Aim of the task →
Given the listing that follows, report all lines in which the string "computer" occurs.

Data for analysis →
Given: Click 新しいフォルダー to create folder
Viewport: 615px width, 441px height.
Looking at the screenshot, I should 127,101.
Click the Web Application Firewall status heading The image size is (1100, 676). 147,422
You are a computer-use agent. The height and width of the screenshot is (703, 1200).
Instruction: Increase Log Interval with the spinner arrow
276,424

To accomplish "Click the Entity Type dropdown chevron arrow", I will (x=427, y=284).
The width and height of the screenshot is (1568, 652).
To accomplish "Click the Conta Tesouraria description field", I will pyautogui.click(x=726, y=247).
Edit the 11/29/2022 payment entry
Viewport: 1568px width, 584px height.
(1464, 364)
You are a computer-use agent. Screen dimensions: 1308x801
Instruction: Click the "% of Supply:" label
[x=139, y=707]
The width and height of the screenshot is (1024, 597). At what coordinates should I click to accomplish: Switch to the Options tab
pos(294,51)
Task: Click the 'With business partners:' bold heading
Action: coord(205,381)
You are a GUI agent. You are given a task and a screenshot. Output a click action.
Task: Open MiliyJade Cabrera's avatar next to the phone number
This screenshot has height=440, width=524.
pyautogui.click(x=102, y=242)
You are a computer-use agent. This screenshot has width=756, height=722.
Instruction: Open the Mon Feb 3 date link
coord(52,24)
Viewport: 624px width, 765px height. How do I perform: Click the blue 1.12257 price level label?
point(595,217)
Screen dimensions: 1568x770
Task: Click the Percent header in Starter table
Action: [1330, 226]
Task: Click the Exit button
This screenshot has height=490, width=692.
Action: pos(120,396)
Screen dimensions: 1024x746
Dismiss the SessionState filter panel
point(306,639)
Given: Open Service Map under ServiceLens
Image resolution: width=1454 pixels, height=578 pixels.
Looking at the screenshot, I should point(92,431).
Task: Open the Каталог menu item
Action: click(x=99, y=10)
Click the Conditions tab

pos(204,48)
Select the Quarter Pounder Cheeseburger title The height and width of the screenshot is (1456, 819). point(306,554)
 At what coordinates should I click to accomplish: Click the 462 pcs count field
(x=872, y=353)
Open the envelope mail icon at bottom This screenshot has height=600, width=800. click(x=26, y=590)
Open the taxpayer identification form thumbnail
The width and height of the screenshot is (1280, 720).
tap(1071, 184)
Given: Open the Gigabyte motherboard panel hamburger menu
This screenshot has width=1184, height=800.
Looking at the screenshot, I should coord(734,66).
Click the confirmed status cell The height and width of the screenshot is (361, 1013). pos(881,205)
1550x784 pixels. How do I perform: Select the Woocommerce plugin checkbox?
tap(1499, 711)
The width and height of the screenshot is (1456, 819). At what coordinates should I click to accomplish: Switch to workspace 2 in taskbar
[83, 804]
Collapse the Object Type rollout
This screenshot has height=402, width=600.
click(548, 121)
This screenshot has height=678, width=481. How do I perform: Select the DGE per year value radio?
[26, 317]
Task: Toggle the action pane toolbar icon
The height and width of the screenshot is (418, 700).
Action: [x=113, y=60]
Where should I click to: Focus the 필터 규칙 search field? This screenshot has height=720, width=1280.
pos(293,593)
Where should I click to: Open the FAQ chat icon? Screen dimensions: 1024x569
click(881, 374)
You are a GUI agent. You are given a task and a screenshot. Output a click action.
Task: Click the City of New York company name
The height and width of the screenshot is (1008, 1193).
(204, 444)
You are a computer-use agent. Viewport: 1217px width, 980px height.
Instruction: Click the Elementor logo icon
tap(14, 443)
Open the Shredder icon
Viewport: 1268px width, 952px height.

Response for this exercise →
You are a computer-use agent. The height and width of the screenshot is (703, 1200).
You are a computer-use agent. Screen dimensions: 1308x801
You are a computer-use agent. This screenshot has width=756, height=722.
You are a computer-use agent. Viewport: 1217px width, 980px height.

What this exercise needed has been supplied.